Teenage Mutant Ninja Turtles II: The Arcade Game (NES)

The lone Nintendo Entertainment System game on this list is the second TMNT game on the system, a much better one than its predecessor. Teenage Mutant Ninja Turtles II: The Arcade Game is one of the most loved side-scrolling beat-em-ups ever conceived. The NES version of the arcade game offered new levels, enemies, and bosses, and you never had to worry about the game taking all of your pocket change in the process. Sure, if we got the game now we wouldn't get that certificate for a free slice of pizza at Pizza Hut, but you have to make sacrifices. Seeing how Konami made the original game, and now the IP is with Activision, I won't hold my breath for the turtles to return to Nintendo's Virtual Console, but I can dream...

Pilotwings 64 (N64)

In North America, much like Pilotwings was a launch title for the Super Nintendo, the follow-up known as Pilotwings 64 was a launch title for the Nintendo 64, alongside Super Mario 64. This flight simulator game had players competing in various challenges to upgrade their pilot's license, thus giving them access to harder challenges and newer areas. From an island having a festival to a miniature mock-up of the United States, three different vehicle challenges were spread across these different islands. At this past week's Nintendo Direct, Satoru Iwata stated that Nintendo 64 Virtual Console games (along with Game Boy Advance ones) were on the way. I'm hoping Pilotwings is one of the first new Nintendo 64 games included for the service.

Bomberman 64 (N64)

While I prefer this game's sequel, The Second Attack, to the original, Bomberman 64 is still one heck of a blast. Yes, pun most certainly intended. The game contained its own story mode set in six different worlds, each based off of a color. For instance, there's Green Garden and Blue Resort. Bomberman 64 was a bit tricky as it required players to cross chasms by bouncing across bombs. Very tricky stuff. It was still enjoyable, however. What was also enjoyable was the multiplayer mode, a facet of every good Bomberman game.

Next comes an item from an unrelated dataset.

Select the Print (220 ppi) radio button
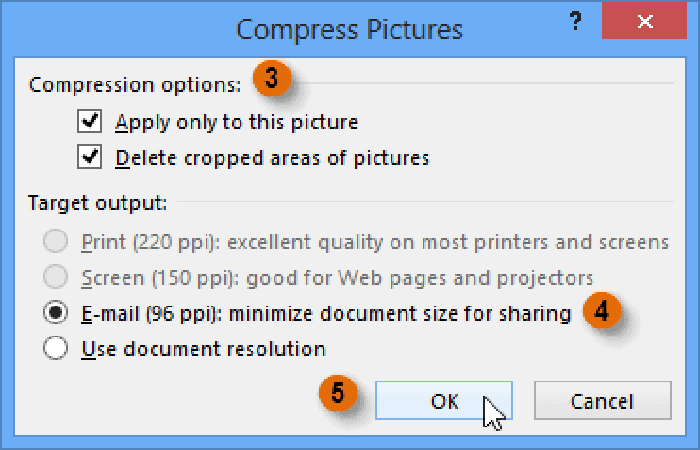This screenshot has height=450, width=700. click(x=57, y=242)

This one had elevated arenas for players to obliterate each other in. Bomberman's future in gaming is bleak, as Konami subsidized Hudson, the creators and studio behind the character. Who knows if they will allow such games from Bomberman's past to arrive on Nintendo's Virtual Console. We can only hope.

Snowboard Kids (N64)

A wacky and wild racer, Snowboard Kids allows you to shred powder down some fantastical courses, some not even related to snow. From amusement parks to cherry blossom-filled Japanese villages, Snowboard Kids offered a lot of crazy courses, nine in all. The gameplay itself was somewhat similar to Mario Kart, as players could use items to trip up opponents on their way to the goal. Here's a bit of trivia, the same developer of this game, Racjin, also developed Bomberman 64. How's that for some knowledge? Regardless, Snowboard Kids was an exciting and atypical racer that needs to be put on the Wii U Virtual Console. As Stuart Scott famously declared, t's as cool as the other side of the pillow.

Mischief Makers (N64)

The final game that I'd like to bring up is one that comes from the brilliant minds at Treasure. Mischief Makers was a game that mixed 2D platforming with 2D puzzle-solving to create one innovative and original experience. The heroine primary line of offense is grabbing enemies, objects, and even projectiles to chuck them back at foes. All of this added to something that was a breath of fresh air at the time, and one that still is a breath of fresh air. The Virtual Console would allow forgotten games like Mischief Makers to get another chance in the spotlight and allow more people to play games like this. All we can do as gamers is hold out hope.


You've seen my preliminary picks of what I'd love to see on the Wii U Virtual Console. There's many more games that I haven't even touched on. What games would you include for a part two?